Peran BNN di Balik Pola Pikir Petani Ganti Ganja dengan Kopi

Badan Narkotika Nasional Republik Indonesia (BNN RI) berupaya memutus rantai narkoba tak hanya lewat penindakan hukum, tapi dengan pendekatan sosial ekonomi. Salah satu caranya ialah mengubah petani ganja menjadi petani kopi. Hal itu disampaikan Kepala BNN RI, Komjen Suyudi Ario Seto dalam acara Peringatan Hari Anti Narkotika Internasional di Bogor, Jawa Barat, Kamis (23/7/2026).

Dia mengatakan upaya tersebut dilakukan BNN dalam program Grand Design Alternative Development (GDAD). Salah satunya mengubah mindset masyarakat untuk tak lagi menanam tumbuhan ilegal. “Di wilayah rawan kultifasi ganja seperti Gayo Lues Aceh, kami melaksanakan kegiatan GDAD. Ini di jaman Pak Buwas juga, kita lanjutkan hari ini,” ucapnya.

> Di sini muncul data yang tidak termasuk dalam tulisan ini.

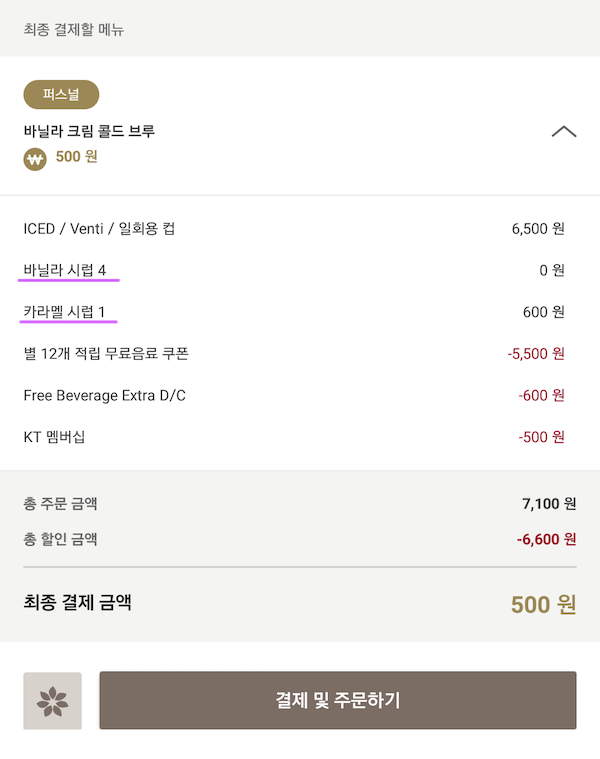The image size is (600, 759).
Task: Click the 500 원 price under menu name
Action: [76, 157]
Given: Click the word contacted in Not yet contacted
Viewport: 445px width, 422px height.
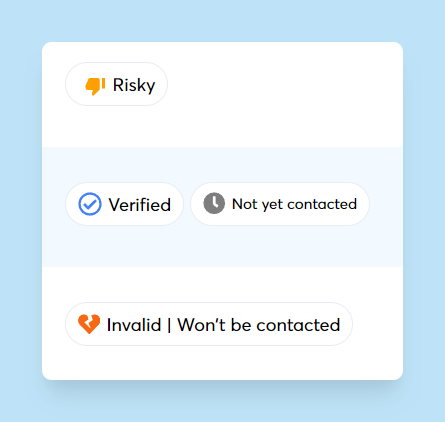Looking at the screenshot, I should (x=322, y=204).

Dia mengatakan program GDAD di Sumatera sempat terhenti karena terjadi bencana banjir besar. Namun, katanya, kini masyarakat sedang membangun kembali GDAD. Suyudi mengatakan program ini juga dapat meningkatkan pendapatan asli daerah (PAD). Dia mengatakan pemberantasan yang berkelanjutan harus mampu memutus mata rantai kejahatan sekaligus menghadirkan pilihan penghidupan yang bermartabat.